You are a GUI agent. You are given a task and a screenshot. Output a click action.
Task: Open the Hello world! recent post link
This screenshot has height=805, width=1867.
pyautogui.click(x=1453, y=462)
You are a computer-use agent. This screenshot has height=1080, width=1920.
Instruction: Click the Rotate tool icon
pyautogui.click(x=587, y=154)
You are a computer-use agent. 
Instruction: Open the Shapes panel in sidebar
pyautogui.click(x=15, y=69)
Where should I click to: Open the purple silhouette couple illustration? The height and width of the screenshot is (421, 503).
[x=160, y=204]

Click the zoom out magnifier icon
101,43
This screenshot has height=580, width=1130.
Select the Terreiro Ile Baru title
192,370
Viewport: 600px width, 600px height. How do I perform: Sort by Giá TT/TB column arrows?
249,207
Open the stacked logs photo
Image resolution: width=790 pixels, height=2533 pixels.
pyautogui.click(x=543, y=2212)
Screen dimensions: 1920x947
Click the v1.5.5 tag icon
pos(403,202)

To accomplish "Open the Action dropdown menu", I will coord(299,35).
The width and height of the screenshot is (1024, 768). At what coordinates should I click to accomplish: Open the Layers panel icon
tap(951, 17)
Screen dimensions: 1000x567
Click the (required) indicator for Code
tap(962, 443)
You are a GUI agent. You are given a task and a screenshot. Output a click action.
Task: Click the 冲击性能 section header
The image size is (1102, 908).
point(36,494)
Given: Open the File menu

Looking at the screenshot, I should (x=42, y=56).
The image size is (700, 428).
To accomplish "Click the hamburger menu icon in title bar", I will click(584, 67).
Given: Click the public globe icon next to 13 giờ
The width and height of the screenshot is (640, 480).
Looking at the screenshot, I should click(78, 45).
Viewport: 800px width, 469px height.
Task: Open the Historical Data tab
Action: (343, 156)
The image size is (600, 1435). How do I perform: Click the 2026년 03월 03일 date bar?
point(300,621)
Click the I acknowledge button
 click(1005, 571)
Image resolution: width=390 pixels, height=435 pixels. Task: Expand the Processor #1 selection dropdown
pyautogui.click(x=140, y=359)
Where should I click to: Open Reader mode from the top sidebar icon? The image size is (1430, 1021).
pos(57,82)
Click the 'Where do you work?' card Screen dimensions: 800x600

—————

> **ACTIVITY**:
Put down all the data once more, exactly as it appears above.

> **ANSWER**:
You are a GUI agent. You are given a task and a screenshot. Output a click action.
Task: Open the Hello world! recent post link
This screenshot has height=805, width=1867.
pyautogui.click(x=1453, y=462)
You are a computer-use agent. This screenshot has height=1080, width=1920.
Instruction: Click the Rotate tool icon
pyautogui.click(x=587, y=154)
You are a computer-use agent. 
Instruction: Open the Shapes panel in sidebar
pyautogui.click(x=15, y=69)
Where should I click to: Open the purple silhouette couple illustration? The height and width of the screenshot is (421, 503).
[x=160, y=204]

Click the zoom out magnifier icon
101,43
This screenshot has height=580, width=1130.
Select the Terreiro Ile Baru title
192,370
Viewport: 600px width, 600px height. How do I perform: Sort by Giá TT/TB column arrows?
249,207
Open the stacked logs photo
Image resolution: width=790 pixels, height=2533 pixels.
pyautogui.click(x=543, y=2212)
Screen dimensions: 1920x947
Click the v1.5.5 tag icon
pos(403,202)

To accomplish "Open the Action dropdown menu", I will coord(299,35).
The width and height of the screenshot is (1024, 768). At what coordinates should I click to accomplish: Open the Layers panel icon
tap(951, 17)
Screen dimensions: 1000x567
Click the (required) indicator for Code
tap(962, 443)
You are a GUI agent. You are given a task and a screenshot. Output a click action.
Task: Click the 冲击性能 section header
The image size is (1102, 908).
point(36,494)
Given: Open the File menu

Looking at the screenshot, I should (x=42, y=56).
The image size is (700, 428).
To accomplish "Click the hamburger menu icon in title bar", I will click(584, 67).
Given: Click the public globe icon next to 13 giờ
The width and height of the screenshot is (640, 480).
Looking at the screenshot, I should click(78, 45).
Viewport: 800px width, 469px height.
Task: Open the Historical Data tab
Action: (343, 156)
The image size is (600, 1435). How do I perform: Click the 2026년 03월 03일 date bar?
point(300,621)
Click the I acknowledge button
 click(1005, 571)
Image resolution: width=390 pixels, height=435 pixels. Task: Expand the Processor #1 selection dropdown
pyautogui.click(x=140, y=359)
Where should I click to: Open Reader mode from the top sidebar icon? The image size is (1430, 1021).
pos(57,82)
Click the 'Where do you work?' card Screen dimensions: 800x600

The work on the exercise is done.